(Stored items)
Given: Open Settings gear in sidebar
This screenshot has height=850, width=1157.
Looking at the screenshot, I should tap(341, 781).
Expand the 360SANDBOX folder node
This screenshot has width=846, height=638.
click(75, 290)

WHAT YOU NEED TO DO :: Output all of the data again. Match it exactly.

RESULT ::
Given: Open Settings gear in sidebar
This screenshot has height=850, width=1157.
Looking at the screenshot, I should tap(341, 781).
Expand the 360SANDBOX folder node
This screenshot has width=846, height=638.
click(75, 290)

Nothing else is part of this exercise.